Indeed, many more correspondence games would be quoted if more were published, but the public naturally wants to see the games played by the leading masters in the big tournaments, so that the law of supply and demand limits the publication of correspondence games to a very small proportion.

Chess lovers certainly admire good games of chess. But to nearly all of them, it is the sporting element that appeals most. In correspondence play, the winner - even over a long series of games - is not necessarily the stronger player, but may be the player with more time at his disposal, or even the more up-to-date library.

For this reason, correspondence matches and tournaments are a little incongruous. It is more fitting to regard correspondence chess in the light of "art for art's sake" than as a vehicle for competition.

In general, a higher standard should be demanded or correspondence chess than over-the-board chess, and it is not in itself remarkable if two practically unknown players produce a game that is more accurately played than many tournament games printed.

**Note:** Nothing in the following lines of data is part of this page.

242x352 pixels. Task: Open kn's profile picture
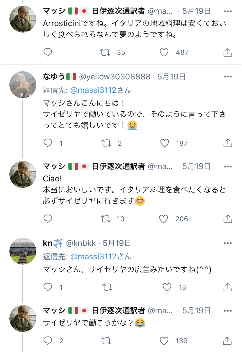tap(23, 251)
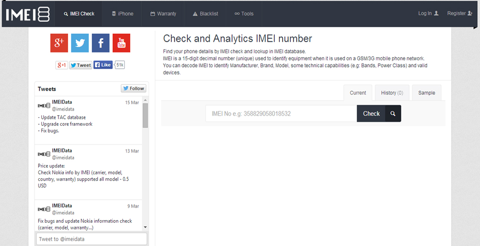The width and height of the screenshot is (480, 246).
Task: Click the magnifier search icon button
Action: 393,113
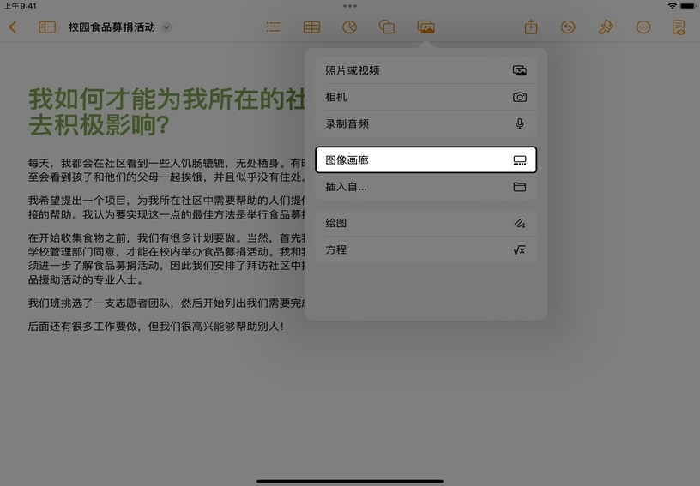This screenshot has width=700, height=486.
Task: Select 录制音频 menu item
Action: pos(425,124)
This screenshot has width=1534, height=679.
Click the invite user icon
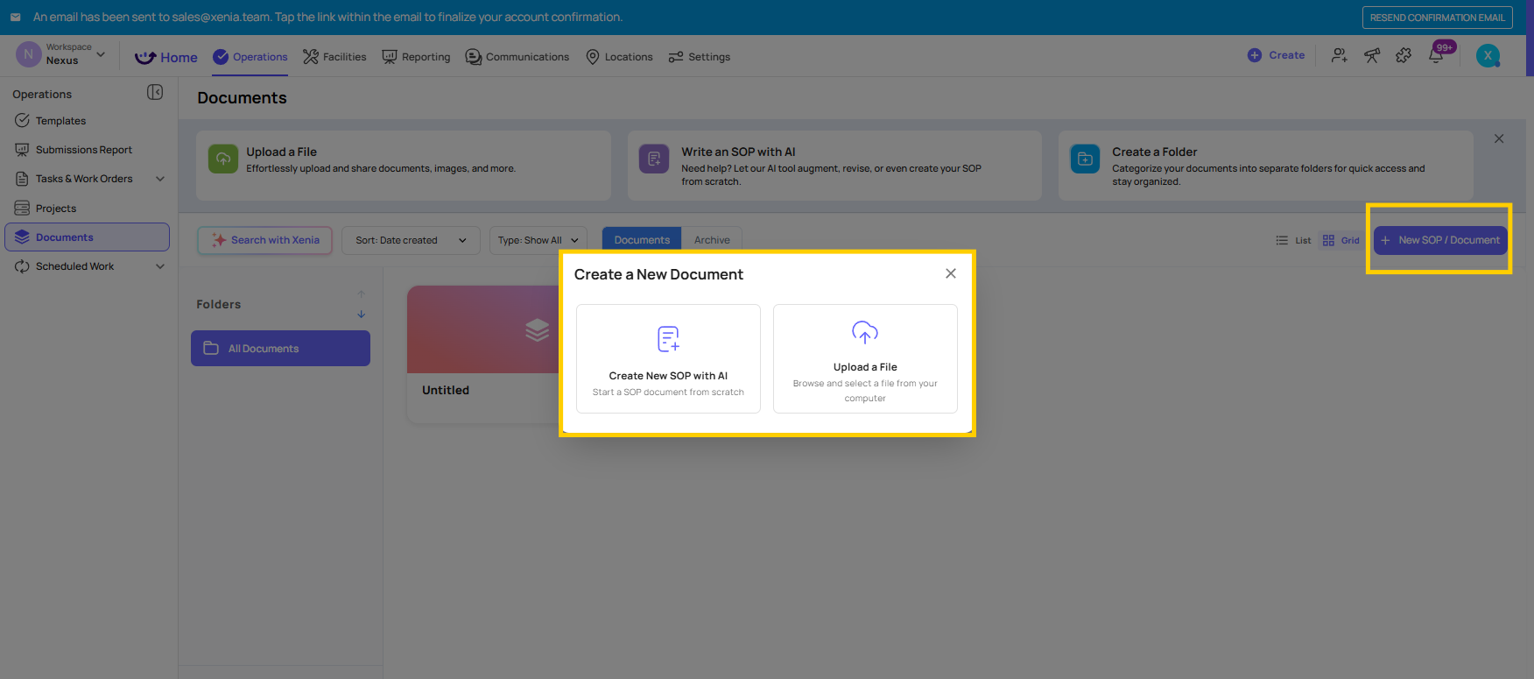click(x=1340, y=55)

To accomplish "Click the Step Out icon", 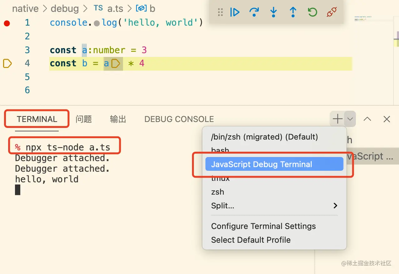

An additional factor that detracts from the sporting value of correspondence play is the impossibility of preventing unfair assistance. It is illegal to receive help from friends, but when a rule cannot be enforced, it only penalizes the conscientious.

We have so far been dealing with correspondence play as an end in itself. What of its value to the student anxious to improve his over-the-board play?

A Parisian player considerably above average strength asked Alekhine how he could improve his game. Alekhine replied that at the stage already reached by this player, he could make further progress only by taking up correspondence play. (Alekhine himself played a great deal of correspondence chess in his younger days.)


Correspondence chess, if not indulged in to the exclusion of other forms of practice and study, is unquestionably a valuable aid to improvement. It enables one to study the openings efficiently and pleasantly and to venture on combinations which, in over-the-board practice, one would avoid.

It is better to confine oneself to a few games, to which one can give a reasonable amount of time, than to attempt to conduct several dozen, over which one will often have to hurry, thus losing the real benefit of this form of the game.


Emanuel Lasker, writing in "Lasker's Chess Magazine" (Dec. 1904) says:

"The correspondence game, considered as an intellectual distraction, as a means of studying the openings, as a training in analysis, is beyond the reach of criticism. In considering, however, in influence on tournament chess, played with a time limit, our conclusion is that the correspondence game, if practiced exclusively, produces a good correspondence player but an inferior chess player. It is reasonable to practice simultaneously the two kinds of chess, in such a way that the excellent lessons learned in correspondence play may be constantly utilized in tournament play."

Lasker's excellent summing up needs only be qualified by the reminder that for those who have either no ambition to shine in tournament play, or else no opportunity of indulging in it, correspondence chess may well be adopted as a complete hobby in itself, and it is one that brings true and lasting pleasure.

(Adapted from "The Australasian Chess Review," Oct. 8, 1936, pp. 273-76)

White: Paul Keres Black: F. Sachsenmater
International Correspondence Tournament, 1932-33.
Giuoco Piano

1 e4 e5
2 Nf3 Nc6
3 Bc4 Bc5
4 c3 Nf6
5 d4 ed
6 cd Bb4
7 Nc3 Ne4
8 0-0 Bc3
9 d5 Bf6
10 Re1 Ne7
11 Re4 d6
12 Bg5 Bg5
13 Ng5 0-0
14 Nh7!? Kh7
15 Rh4 Kg8
16 Qh5 f5
17 Re1!? Ng6!
18 Rh3 Rf6!
19 Qh7 Kf7
20 Re6!? c6?
21 Rhe3! Bd7?
22 Rf6! Kf6
23 Rg3! Be8
24 Qh5! Ke7
25 Qf5 cd
26 Bd5 Qc8
27 Qg5 Kd7
28 Rc3! Qb8
29 Rb3! b6
30 Re3! a5
31 Qf5! Resigns

White: Paul Keres. Black: W. E. Kunerth. Correspondence Match, 1935. Giuoco Piano 1 e4 e5 2 Nf3 Nc6 3 Bc4 Bc5 4 c3 Nf6 5 d4 ed 6 cd Bb4 7 Nc3 Ne4 8 0-0 Bc3 9 d5 Bf6 10 Re1 Ne7 11 Re4 d6 12 Bg5 Bg5 13 Ng5 0-0 14 14 Nh7!? Kh7 15 Qh5 Kg8 16 Rh4 f5 17 Rh3! Bd7? 18 Re1! Rf6 19 Qh7 Kf7 20 Rg3 Ng6 21 Re6! Be6? 22 de Kf8 23 e7! Ke7 24 Qg7 Ke8 25 Rg6 Resigns.